[igt-dev] [PATCH i-g-t v2] intel-ci: add a pre-merge blacklist to reduce the testing queue

Fri Feb 21 09:00:47 UTC 2020

When arriving at the office on Monday morning, the reported queue
size was ~100 hours. This defeats the point of pre-merge testing and
vastly exceeds our target of ~6 hours.

We have a lot of work needed to reduce testing time, but this patches
reduces the reported run time by 15-30% depending on the platforms:

 - shard-skl: 23.9 -> 18.2 minutes (18.5%)
 - shard-kbl: 21.2 -> 16.2 minutes (20%)
 - shard-apl: 25.9 -> 18.5 minutes (24.3%)
 - shard-glk: 24.7 -> 17.6 minutes (24.8%)
 - shard-icl: 25.1 -> 16.7 minutes (28.7%)
 - shard-tgl: 28.2 -> 19.6 minutes (26.4%)

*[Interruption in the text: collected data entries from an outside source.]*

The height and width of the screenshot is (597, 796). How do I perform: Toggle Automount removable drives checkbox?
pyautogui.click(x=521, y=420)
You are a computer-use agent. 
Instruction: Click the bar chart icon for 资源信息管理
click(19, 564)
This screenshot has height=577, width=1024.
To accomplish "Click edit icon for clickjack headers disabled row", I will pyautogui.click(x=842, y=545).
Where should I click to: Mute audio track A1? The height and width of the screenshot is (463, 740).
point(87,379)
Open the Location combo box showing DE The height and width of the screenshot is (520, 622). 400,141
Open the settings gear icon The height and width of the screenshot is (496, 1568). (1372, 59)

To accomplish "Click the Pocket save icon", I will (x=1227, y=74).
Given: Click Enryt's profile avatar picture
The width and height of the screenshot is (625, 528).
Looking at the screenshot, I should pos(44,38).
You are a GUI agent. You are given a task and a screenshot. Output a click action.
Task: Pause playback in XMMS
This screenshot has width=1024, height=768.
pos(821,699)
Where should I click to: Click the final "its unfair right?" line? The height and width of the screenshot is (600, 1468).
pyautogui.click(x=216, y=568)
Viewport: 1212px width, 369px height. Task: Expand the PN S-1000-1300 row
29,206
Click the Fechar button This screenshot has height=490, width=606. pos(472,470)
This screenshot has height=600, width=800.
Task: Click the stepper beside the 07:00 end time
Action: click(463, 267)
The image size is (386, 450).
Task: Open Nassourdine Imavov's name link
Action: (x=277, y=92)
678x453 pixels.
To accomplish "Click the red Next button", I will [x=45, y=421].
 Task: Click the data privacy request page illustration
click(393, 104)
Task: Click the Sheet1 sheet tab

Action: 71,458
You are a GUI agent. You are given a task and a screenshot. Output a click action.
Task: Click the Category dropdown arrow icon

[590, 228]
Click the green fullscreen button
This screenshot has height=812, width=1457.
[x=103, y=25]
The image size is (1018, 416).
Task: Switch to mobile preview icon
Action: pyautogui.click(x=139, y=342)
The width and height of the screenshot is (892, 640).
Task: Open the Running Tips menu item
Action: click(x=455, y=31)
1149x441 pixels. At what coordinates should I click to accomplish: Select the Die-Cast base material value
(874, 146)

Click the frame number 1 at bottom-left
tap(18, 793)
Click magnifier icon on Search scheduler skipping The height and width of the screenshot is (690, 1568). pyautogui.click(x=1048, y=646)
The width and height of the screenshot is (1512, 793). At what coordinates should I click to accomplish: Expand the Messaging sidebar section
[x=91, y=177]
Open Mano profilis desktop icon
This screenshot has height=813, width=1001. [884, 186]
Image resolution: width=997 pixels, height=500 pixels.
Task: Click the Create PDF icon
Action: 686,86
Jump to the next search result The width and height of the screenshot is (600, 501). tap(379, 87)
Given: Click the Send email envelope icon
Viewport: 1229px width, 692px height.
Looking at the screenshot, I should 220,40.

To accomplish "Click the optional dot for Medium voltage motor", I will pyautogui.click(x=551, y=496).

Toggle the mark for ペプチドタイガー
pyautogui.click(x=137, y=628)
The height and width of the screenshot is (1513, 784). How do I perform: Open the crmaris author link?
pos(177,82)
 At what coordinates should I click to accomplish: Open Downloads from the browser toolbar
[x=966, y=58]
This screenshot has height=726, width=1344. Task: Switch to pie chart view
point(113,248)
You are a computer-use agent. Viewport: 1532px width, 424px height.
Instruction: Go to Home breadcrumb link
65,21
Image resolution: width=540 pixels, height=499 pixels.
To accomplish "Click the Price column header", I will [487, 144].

The reason why the reported runtime is so low compared to the
actual time is due to:

 - Unaccounted time spent outside of the IGT subtests (exec(), fixtures)
 - Unaccounted time spent in suspend (monotonic clock, 20s / suspend)
 - Boot time / extra reboots between shards to workaround kernel failures
 - Intel GFX CI shard scheduling overhead
 - More?

Tomi and Petri are working on reducing these overheads by detecting the
bad conditions and rebooting the machine only at this point rather than
between every single shard, and increasing the size of the shard test
lists to reduce the per-shard CI overhead.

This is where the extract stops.